Instructions for the task:
Work out how many lines in the listing below include the word "width". Give nothing but the number.

☆ ☆ ☆ ☆ ☆

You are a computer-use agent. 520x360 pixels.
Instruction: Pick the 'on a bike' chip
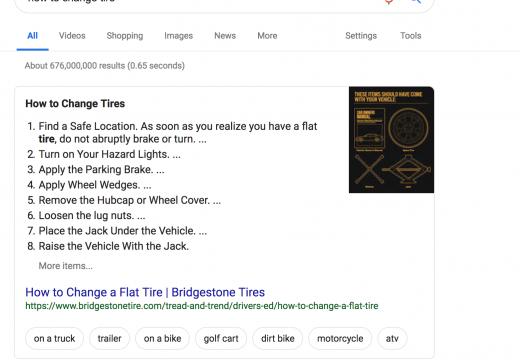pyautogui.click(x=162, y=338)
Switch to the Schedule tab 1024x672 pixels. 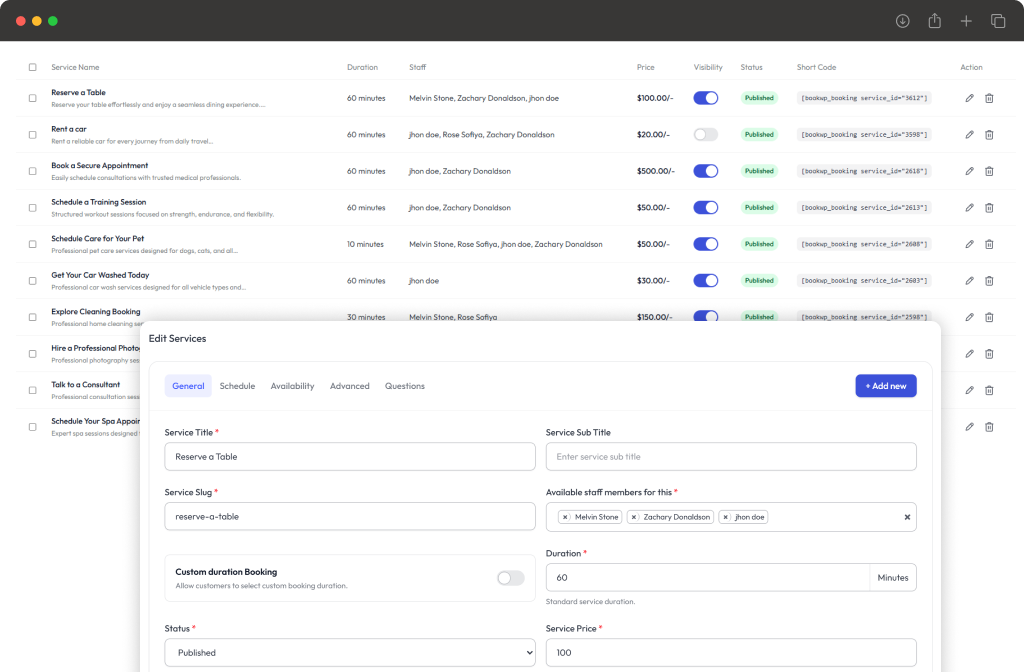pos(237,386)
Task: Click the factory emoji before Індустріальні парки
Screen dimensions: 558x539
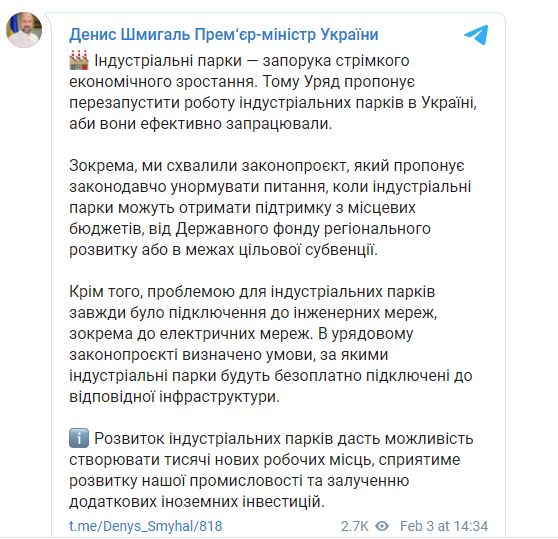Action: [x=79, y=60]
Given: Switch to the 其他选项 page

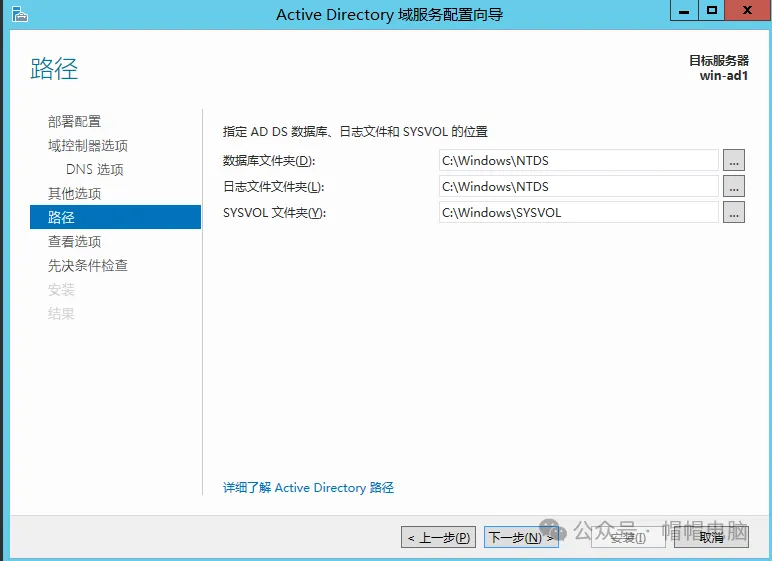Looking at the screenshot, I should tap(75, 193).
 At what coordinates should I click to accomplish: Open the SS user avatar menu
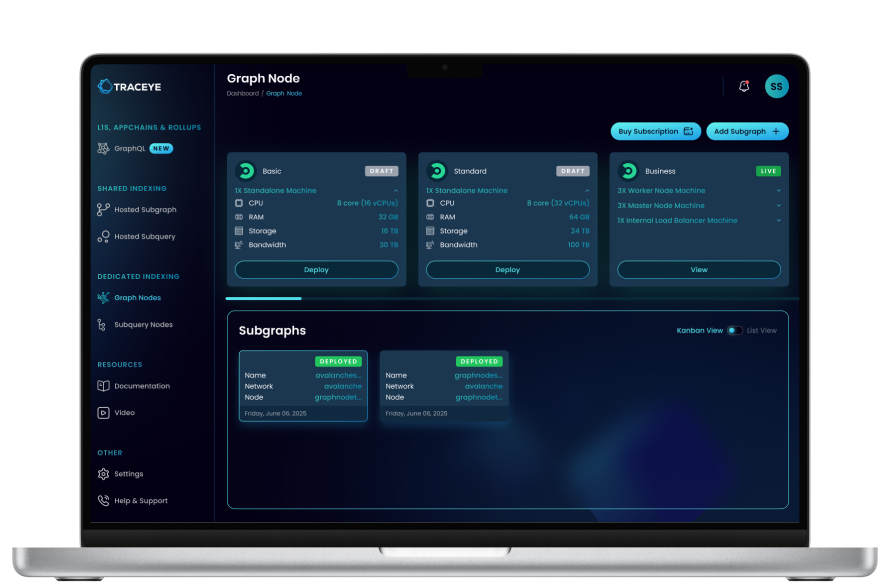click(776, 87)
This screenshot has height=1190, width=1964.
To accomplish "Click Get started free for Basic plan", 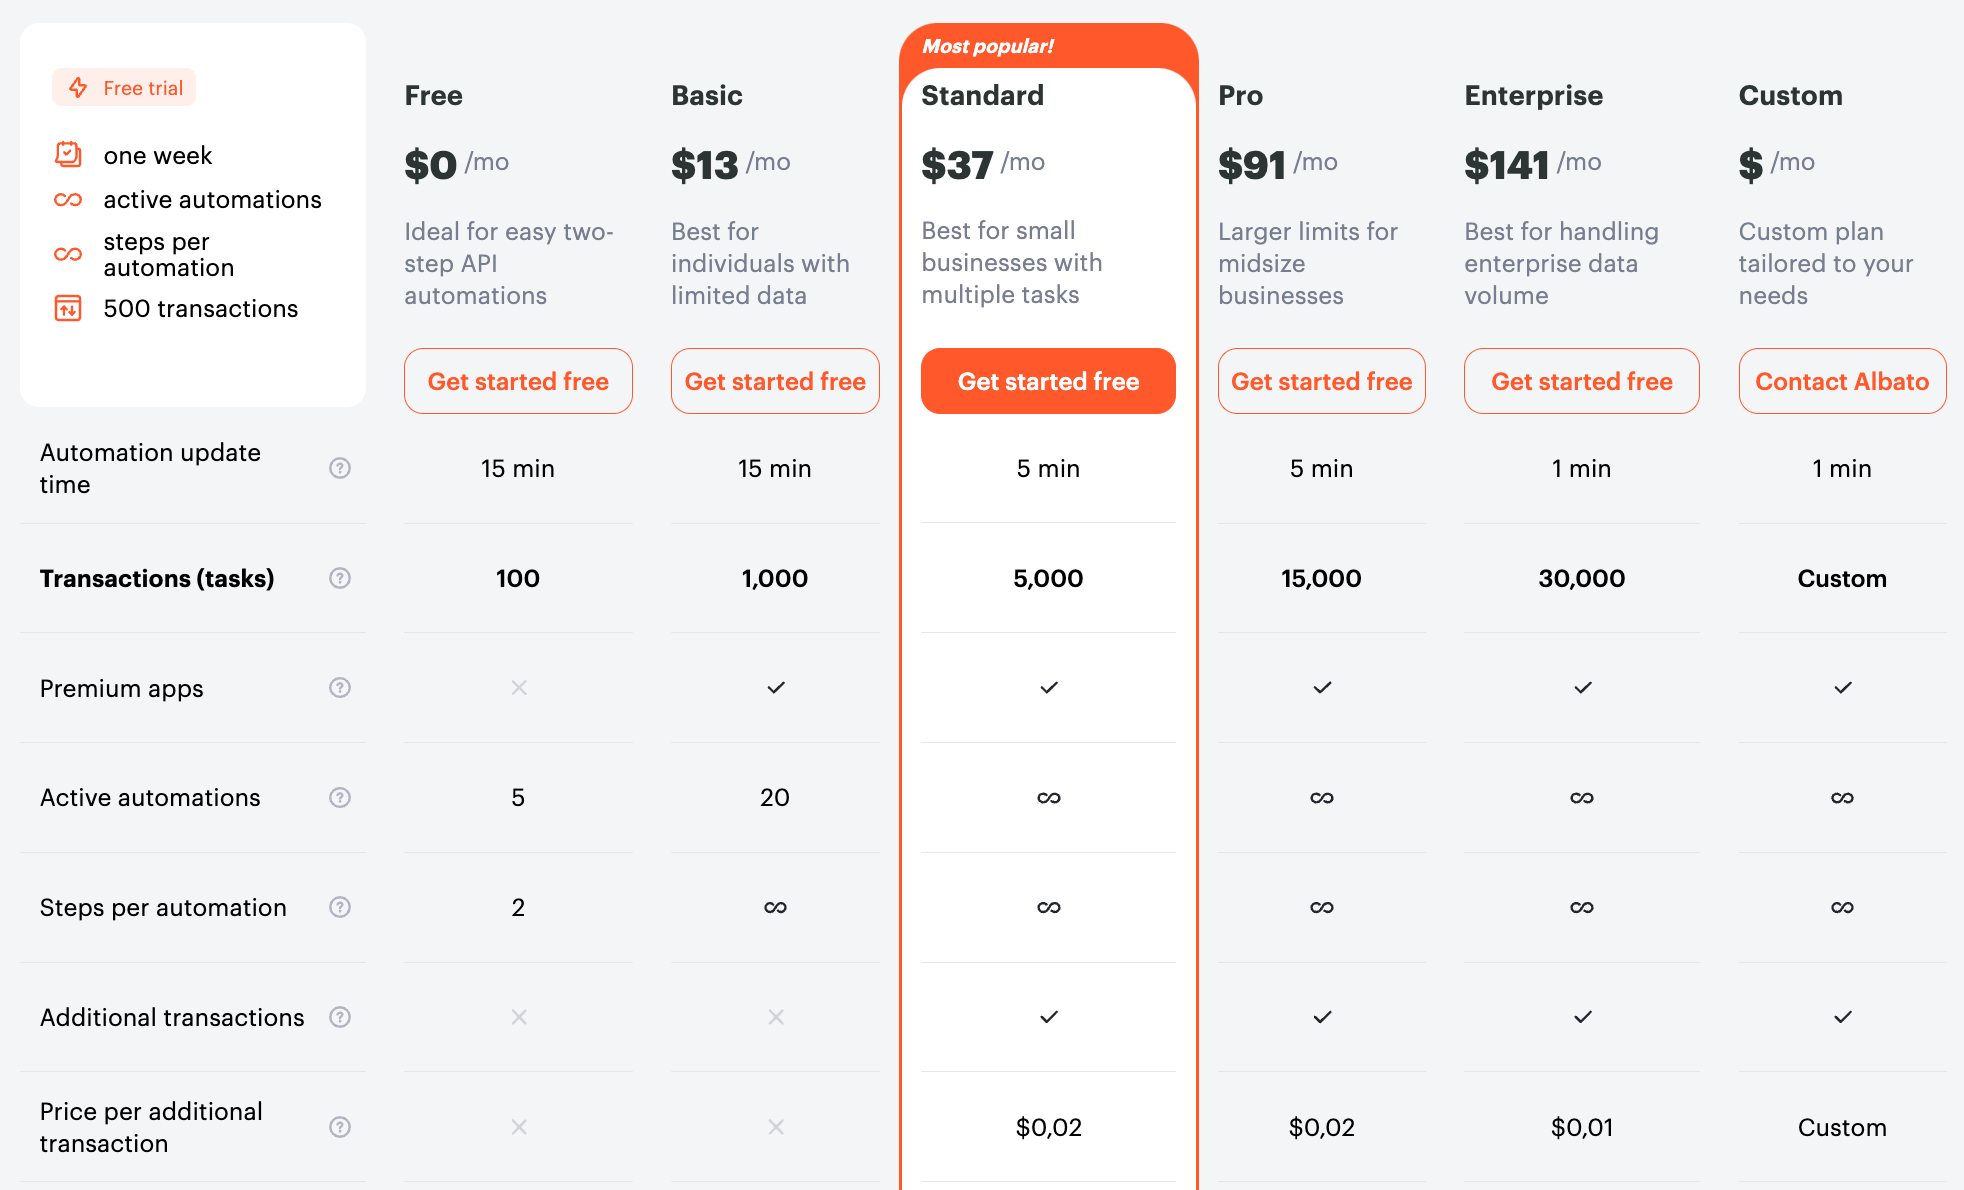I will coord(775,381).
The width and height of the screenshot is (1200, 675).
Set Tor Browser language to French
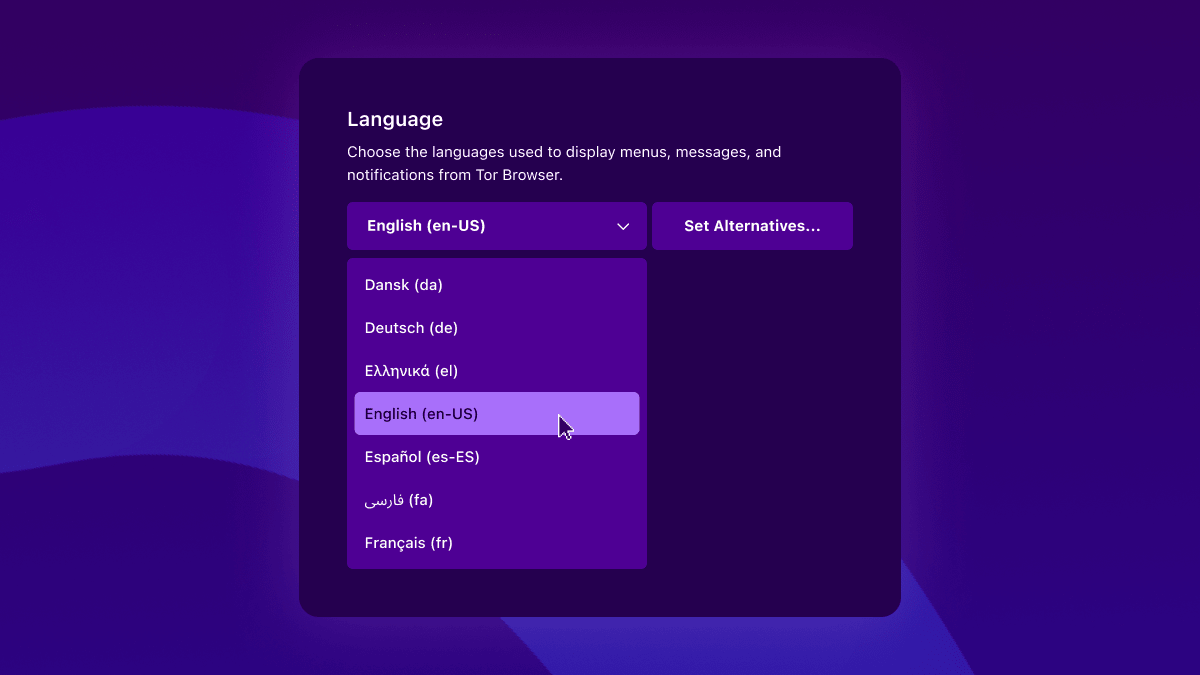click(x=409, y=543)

☆ ☆ ☆ ☆ ☆

Final answer:
2